Hey everyone, I’m Daniel.

It's been 103 days since I last posted about Reitti, and what a journey it's been! What started as a personal project on June 5, 2025, has grown immensely. In that time, Reitti has seen exactly 52 releases, culminating last week in the biggest and most ambitious update yet: Reitti 4.0! Today, I want to recap everything that's happened since my last post.

The past few months have been dedicated to transforming how I interact with my movement data, and the community's support has been incredible:

  • 1,979 Stars on GitHub.
  • 467 Commits to main with 419 PRs merged.
  • 374 Issues closed.
  • 25 Contributors on GitHub.
  • 13 Languages supported.

What is Reitti?

"Reitti" is Finnish for "route" or "path." It’s a personal location tracking and analysis application. It is fully local and private, and no data ever leaves your server. You own the database, and you own the memories.

Reitti 4.0: A New Map Experience

This release focuses on taking your map experience to the next level. I've completely rebuilt the map from the ground up, switching to a foundation powered by MapLibre GL JS and deck.gl. This enables a new level of visualization for your movements, even with millions of data points from years of tracking, it remains blazingly fast and responsive!

  • Rewind & Replay Your Journeys: You can now watch your past movements unfold. This allows you to see how you moved through a specific day or trip.
  • New Map Layers: I've added new map layers that enhance your data visualization:
    • Terrain Layer: See the elevation changes along your paths. This adds a new dimension to your movement data.
    • Globe Projection: Zoom out and view your entire journey across a 3D globe.
    • Satellite View: Get a real-world perspective with high-resolution satellite imagery.
    • 3D Buildings: In supported areas, watch your paths weave through 3D building models.
  • The Aggregate View: This feature helps understand your routine. The new aggregate view condenses all your movement data into a 24-hour window, allowing you to visualize your typical movements. Ever wondered where you usually are at 8 PM, or what your most common morning commute looks like?
  • Fast Performance for Years of Data: Displaying multiple years of movement data used to be a challenge. Not anymore! Reitti 4.0 has been heavily optimized to handle vast amounts of historical data without breaking a sweat, ensuring a smooth and responsive experience even for the most avid trackers. The timeline will also see improvements in an upcoming release, as simply displaying all trips and visits for a given time range doesn't always yield meaningful information.

RECORDS SUPPLIED:

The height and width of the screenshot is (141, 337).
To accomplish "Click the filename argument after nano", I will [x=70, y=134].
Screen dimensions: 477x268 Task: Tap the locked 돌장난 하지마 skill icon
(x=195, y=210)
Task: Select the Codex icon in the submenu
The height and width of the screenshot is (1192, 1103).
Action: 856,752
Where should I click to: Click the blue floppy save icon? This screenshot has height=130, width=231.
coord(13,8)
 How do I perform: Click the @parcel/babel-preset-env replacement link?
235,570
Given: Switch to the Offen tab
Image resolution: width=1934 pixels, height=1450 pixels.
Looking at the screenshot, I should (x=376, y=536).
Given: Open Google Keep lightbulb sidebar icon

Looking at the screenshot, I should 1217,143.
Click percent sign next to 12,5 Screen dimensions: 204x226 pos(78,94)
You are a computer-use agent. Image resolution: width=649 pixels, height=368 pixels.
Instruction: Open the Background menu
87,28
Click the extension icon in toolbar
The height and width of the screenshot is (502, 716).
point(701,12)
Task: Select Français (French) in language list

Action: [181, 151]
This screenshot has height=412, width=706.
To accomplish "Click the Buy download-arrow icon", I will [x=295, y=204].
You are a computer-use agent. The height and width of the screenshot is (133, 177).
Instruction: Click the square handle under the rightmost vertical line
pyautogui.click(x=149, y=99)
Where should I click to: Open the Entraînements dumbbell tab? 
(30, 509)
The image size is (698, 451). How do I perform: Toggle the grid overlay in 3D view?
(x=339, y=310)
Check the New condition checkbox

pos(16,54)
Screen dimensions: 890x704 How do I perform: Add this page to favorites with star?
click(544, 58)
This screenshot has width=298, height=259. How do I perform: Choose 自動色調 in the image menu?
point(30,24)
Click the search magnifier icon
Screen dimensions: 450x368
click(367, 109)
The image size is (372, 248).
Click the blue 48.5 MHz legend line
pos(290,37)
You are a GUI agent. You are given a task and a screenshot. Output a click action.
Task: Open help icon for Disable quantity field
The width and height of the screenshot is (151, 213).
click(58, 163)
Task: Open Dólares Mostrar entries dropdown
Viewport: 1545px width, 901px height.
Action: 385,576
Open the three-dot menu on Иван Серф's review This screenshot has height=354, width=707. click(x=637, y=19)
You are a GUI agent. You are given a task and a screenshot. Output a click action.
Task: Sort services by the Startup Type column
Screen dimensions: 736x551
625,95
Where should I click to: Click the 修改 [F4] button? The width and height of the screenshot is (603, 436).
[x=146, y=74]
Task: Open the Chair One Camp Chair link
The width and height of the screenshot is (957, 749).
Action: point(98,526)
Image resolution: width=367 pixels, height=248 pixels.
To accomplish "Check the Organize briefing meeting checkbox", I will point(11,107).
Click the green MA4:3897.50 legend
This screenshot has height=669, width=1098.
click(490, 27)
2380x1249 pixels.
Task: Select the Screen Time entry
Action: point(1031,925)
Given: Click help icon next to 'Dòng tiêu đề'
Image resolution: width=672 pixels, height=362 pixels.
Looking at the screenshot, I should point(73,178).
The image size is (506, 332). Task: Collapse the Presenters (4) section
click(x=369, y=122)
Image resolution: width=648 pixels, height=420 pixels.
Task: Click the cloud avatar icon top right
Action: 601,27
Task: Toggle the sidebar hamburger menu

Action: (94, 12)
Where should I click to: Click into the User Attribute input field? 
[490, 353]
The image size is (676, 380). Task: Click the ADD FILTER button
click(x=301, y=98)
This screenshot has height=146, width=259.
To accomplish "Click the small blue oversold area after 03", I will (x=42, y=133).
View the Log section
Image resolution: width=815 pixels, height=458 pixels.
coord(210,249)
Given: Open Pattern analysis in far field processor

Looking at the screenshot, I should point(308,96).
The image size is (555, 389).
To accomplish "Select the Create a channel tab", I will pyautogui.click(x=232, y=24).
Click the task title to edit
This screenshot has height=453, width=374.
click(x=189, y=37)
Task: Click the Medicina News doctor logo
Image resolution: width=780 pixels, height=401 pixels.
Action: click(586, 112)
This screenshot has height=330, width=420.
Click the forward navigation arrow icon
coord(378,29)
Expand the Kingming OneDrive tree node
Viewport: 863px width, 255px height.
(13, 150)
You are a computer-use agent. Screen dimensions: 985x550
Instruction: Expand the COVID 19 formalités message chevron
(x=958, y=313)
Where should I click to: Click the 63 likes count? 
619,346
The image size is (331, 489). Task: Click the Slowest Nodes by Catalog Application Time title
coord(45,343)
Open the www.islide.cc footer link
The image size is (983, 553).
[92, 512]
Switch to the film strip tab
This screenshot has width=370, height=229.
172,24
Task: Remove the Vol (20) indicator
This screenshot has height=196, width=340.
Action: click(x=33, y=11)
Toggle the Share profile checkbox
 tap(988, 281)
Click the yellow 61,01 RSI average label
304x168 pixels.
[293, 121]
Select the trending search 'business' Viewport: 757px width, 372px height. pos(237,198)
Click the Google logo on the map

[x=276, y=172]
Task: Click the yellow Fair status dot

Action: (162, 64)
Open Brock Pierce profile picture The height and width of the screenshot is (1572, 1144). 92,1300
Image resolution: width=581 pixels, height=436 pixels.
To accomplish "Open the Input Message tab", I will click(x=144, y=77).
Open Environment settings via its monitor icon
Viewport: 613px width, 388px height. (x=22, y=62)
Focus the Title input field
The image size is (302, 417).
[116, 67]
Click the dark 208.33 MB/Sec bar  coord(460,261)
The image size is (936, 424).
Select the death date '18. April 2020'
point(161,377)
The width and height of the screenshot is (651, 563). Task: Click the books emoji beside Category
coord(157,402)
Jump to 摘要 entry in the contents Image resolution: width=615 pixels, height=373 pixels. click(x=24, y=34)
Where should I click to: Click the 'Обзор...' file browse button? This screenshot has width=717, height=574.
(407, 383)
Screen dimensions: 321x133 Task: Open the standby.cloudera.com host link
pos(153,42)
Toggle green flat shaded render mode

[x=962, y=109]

TASK LIST:
• A. Using the post about Reitti, decide whether each statement agrees with it. Answer yes or no for each, and quote the exact words of the post that decide it.
(i) Reitti began as a personal project on June 5, 2025.
(ii) Reitti sends location data to an outside server for analysis.
(iii) The aggregate view condenses movement data into a one-week window.
• B. Write a continuation of the post about Reitti 4.0, starting right after its final sentence.

RESPONSES TO THE EXERCISE:
• A.
(i) Yes: "What started as a personal project on June 5, 2025, has grown immensely."
(ii) No: "It is fully local and private, and no data ever leaves your server."
(iii) No: "The new aggregate view condenses all your movement data into a 24-hour window"

• B.
  • Flexible Path Visualizations: Now you can choose between:
    • Raw Paths: See every single point as recorded.
    • Default Paths: My improved, cleaned-up path rendering.
    • Edge Bundling: A new option that reduces visual clutter by bundling nearby paths together, making trends and frequent routes easier to spot.

Other New Functionality

Expanded Language Support

Thanks to the incredible dedication of the community translators, Reitti has expanded its global reach and now officially supports more languages, including:

  • ¡Hola! Spanish!
  • こんにちは (Konnichiwa)! Japanese! (special thanks to @GunseiKPaseri!)
  • Привіт (Pryvit)! Ukrainian!
  • Merhaba! Turkish!

These additions are a huge step towards making Reitti accessible to even more users worldwide.

Place Editing with Geocoding

When editing a place, you can now directly request geocoding suggestions and select the most accurate result from various available providers. This makes managing your locations much more intuitive and precise.

Faster & More Robust Visit and Trip Detection

I've completely overhauled the algorithms for detecting visits and trips. The new system is not only significantly faster but also much more robust, leading to more accurate and reliable insights into your time spent and journeys taken.

New Dedicated Open-Source Services!

As part of this update, I'm introducing two new, free-to-use services that power Reitti 4.0 and are available for everyone:

  • My Own Reverse Geocoder (Paikka): I've developed my very own reverse geocoder, free for everyone to use at https://geo.dedicatedcode.com/. You can find its source on GitHub (Paikka). This provides fast, reliable reverse geocoding directly from my infrastructure.
  • My Own Tile Server: To complement the new map experience, I've also launched my own tile server at https://tiles.dedicatedcode.com/, based on the fantastic OpenFreeMap data. This ensures consistent, high-performance map tiles for all Reitti users.

BREAKING CHANGES – Please Read Carefully

While Reitti 4.0 added new features, there are a couple of crucial changes you need to be aware of for a smooth upgrade:

  • rabbitmq has been fully removed. This simplifies the stack and reduces dependencies.
  • photon has been removed from the default docker-compose file. While it's still supported if you wish to use it, it's no longer a default component thanks to my new open-source geocoding service!

It is absolutely essential that you update your docker-compose file during the upgrade process. Please visit https://www.dedicatedcode.com/projects/reitti/4.0/upgrade/ for the necessary steps to get your Reitti instance running seamlessly on 4.0.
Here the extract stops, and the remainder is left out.